Source -
# # #
Programming Microsoft SQL Server 2005: Using the Data Mining Wizard and Data Mining Designer (part 2) - Creating a Mining Model

1/14/2011 5:31:14 PM

Creating a Mining Model

To create the initial mining model, follow these steps:

Right-click the Mining Structures node in Solution Explorer and choose New Mining Structure. This starts the Mining Structure Wizard.

On the Welcome page, click Next.

On the Select the Definition Method page, select From Existing Relational Database or Data Warehouse and then click Next.

On the Select the Data Mining Technique page, select a data mining technique for your initial mining model, which you must configure when you create a mining structure. After the mining structure is created, you can add additional mining models to that structure. Select Microsoft Clustering from the drop-down list and then click Next.

On the Select Data Source View page, select the DSV that you created earlier and then click Next.

On the Specify Table Types page, you will see vCustomerProfitability from your DSV along with check boxes for specifying the table type. Select the Case check box next to vCustomerProfitability. Click Next.

Tables for Mining Models

SSAS has two types of tables for use in mining models: case tables and nested tables. Every mining structure must have a case table. Simply put, the case table defines the entities to be analyzed for your mining model. In the customer profitability analysis, the basic unit of analysis is the customer; therefore, we will define vCustomerProfitability, which has one row per customer, as the case table. Nested tables are used to provide additional detail about your cases. Not every mining structure will have a nested table. For now, our mining structure will have only a case table.

On the Specify The Training Data page, you will see a list of all the columns in your case table. To the right of each column is a set of three check boxes for specifying whether each column is a Key, Input, or Predictable column in your model, as shown in Figure 2.
# # #
Material -
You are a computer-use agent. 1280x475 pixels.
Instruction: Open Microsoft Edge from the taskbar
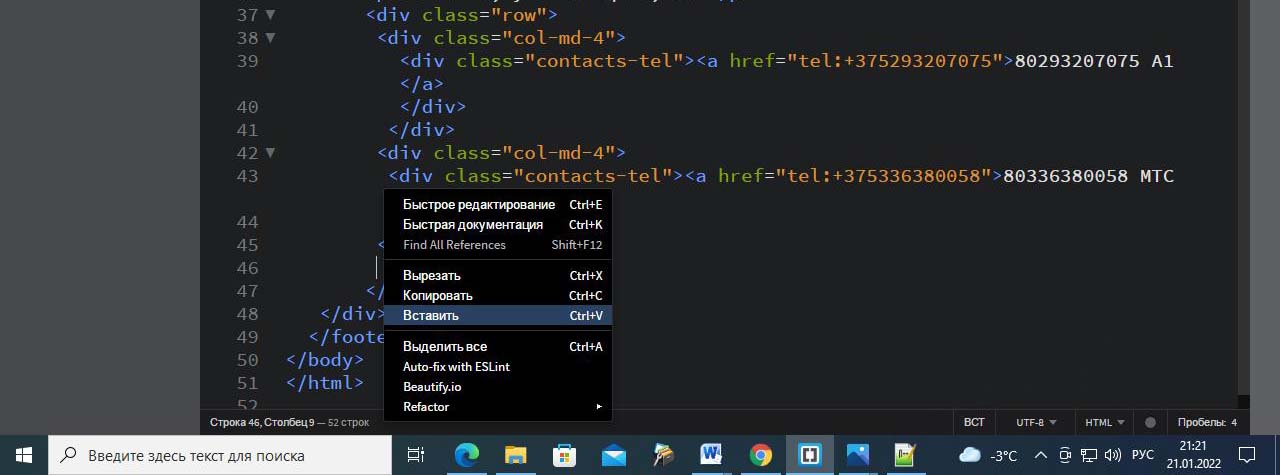[467, 455]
# # #
Exercise requirements -
Answer these questions using the mining model walkthrough:
(a) Which data mining technique is chosen from the drop-down list on the Select the Data Mining Technique page?
(b) Which check box is selected next to vCustomerProfitability on the Specify Table Types page?
(c) What two types of tables does SSAS have for use in mining models?
The material has nothing to do with the mining model walkthrough.

Solved exercise -
(a) Microsoft Clustering
(b) The Case check box
(c) Case tables and nested tables